## Study text
↓

Dogwhelk snails, pictured above, can be sensitive to freshwater, explains Harley. If young dogwhelk snails aren't seen, it means the salinity has been stressfully low in the past year or two due to excess freshwater. Since the snow pack melted early this year, at the same time as dogwhelks reproduce, there may be impacts on dogwhelk populations down the road.

WP: During the Olympic year with a smaller than usual snow pack, you observed changes to mussel and starfish populations. Are we witnessing a similar phenomenon again this year?

CH: The Olympic winter had remarkably little snow, and the Fraser river outflow the following summer was very low (a "mere" 6,000 cubic meters per second at its peak). This kept Burrard Inlet quite salty, which the sea stars loved. Their populations went way up, and they ate their way through most of the mussels in places like Stanley Park and West Vancouver. In 2012, though, huge snows resulted in Fraser River output that peaked at a mind-boggling 12,000 cubic meters per second, with flooding in the Fraser Valley. Summer salinity was very low, and the sea stars were either killed or forced to move to deeper water, and the mussel beds began to recover. Now, in an intermediate year (we peaked at 8,000 cubic meters per second this summer), there are some sea stars and some mussels, but not a complete domination of one or the other.


The big pink sea star is a relative of the purple ones commonly seen in Vancouver, says Harley. The pink giants live here too, but they are usually only seen by divers, he adds.

WP: Weather reports are forecasting more hot, sunny weather in the weeks to come, with little rain in sight. What would you say are the implications of drought on our oceans locally over the remainder of the summer months?

CH: The southern Strait of Georgia is heavily influenced by snow melt running out of the Fraser River, which is a little less sensitive to periods of fine weather in regions like the lower mainland. But other areas, like the inlets on the west and south coasts of Vancouver Island, are more sensitive to the flow of small streams, so there may be ecological effects of changing salinity in places like Bamfield and Nanaimo. Perhaps more importantly, the unusually high temperatures can be a major source of stress at low tide. There may be some death and destruction in the intertidal zone in the coming weeks.

↑

## Required tasks
1. Answer these questions using the interview on sea life in Vancouver waters:
(a) What was the peak Fraser River outflow in 2012?
(b) Who usually sees the big pink sea stars?
(c) What does it mean if young dogwhelk snails aren't seen?
2. Transcribe the part of the interview that opens with the words containing "WP: Weather reports" and closes with "the summer months?".
The data that comes after this interview has nothing to do with it.

## Data
↓

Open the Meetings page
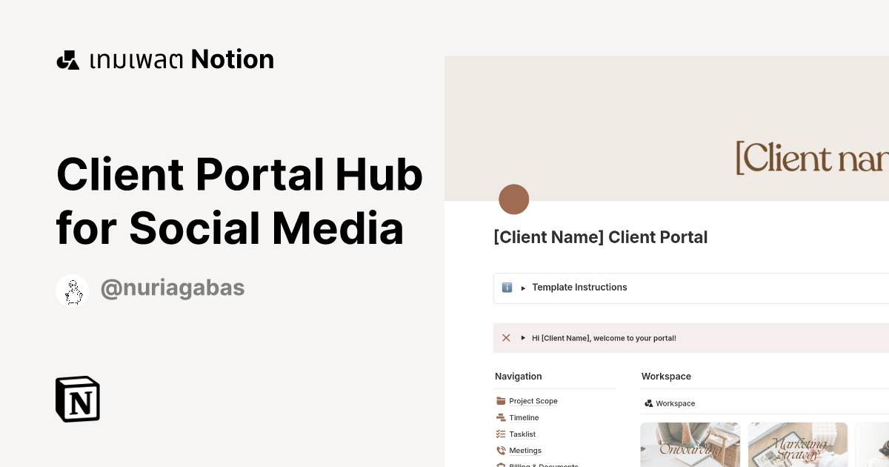This screenshot has height=467, width=889. coord(525,450)

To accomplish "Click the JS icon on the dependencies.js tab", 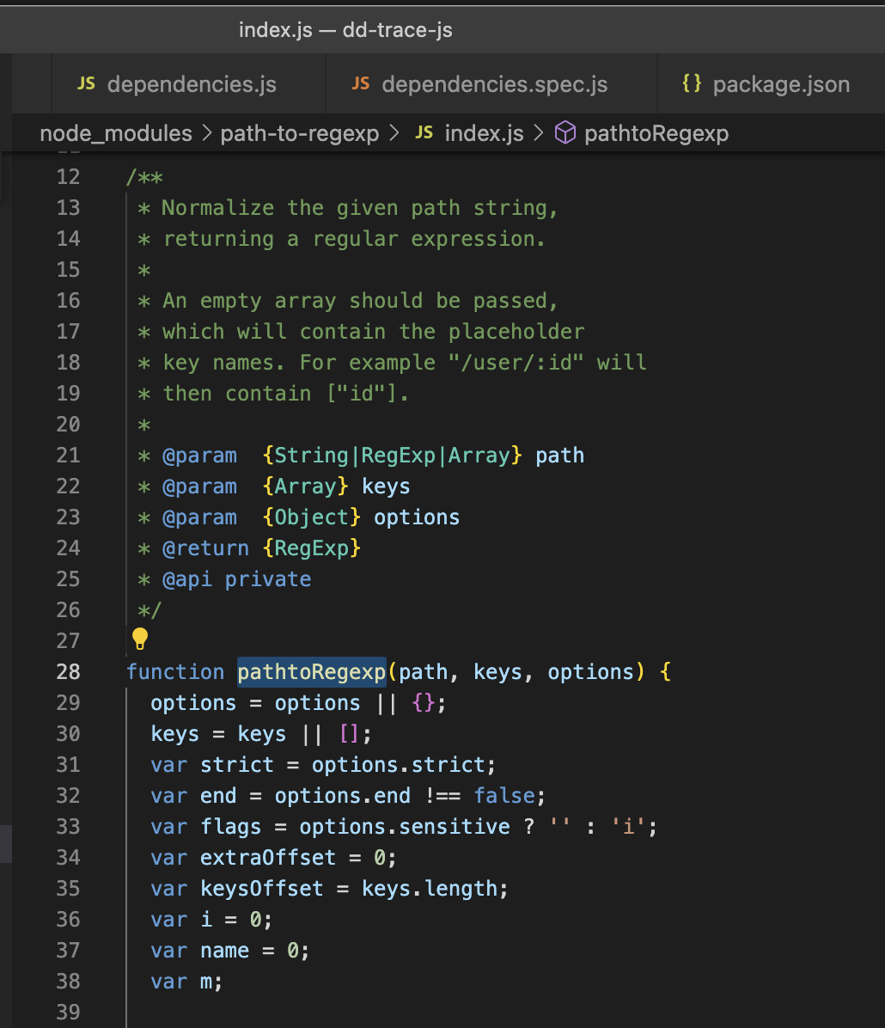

↑

## Activity answers
1.
(a) 12,000 cubic meters per second.
(b) Divers.
(c) The salinity has been stressfully low in the past year or two because of excess freshwater.

2.
WP: Weather reports are forecasting more hot, sunny weather in the weeks to come, with little rain in sight. What would you say are the implications of drought on our oceans locally over the remainder of the summer months?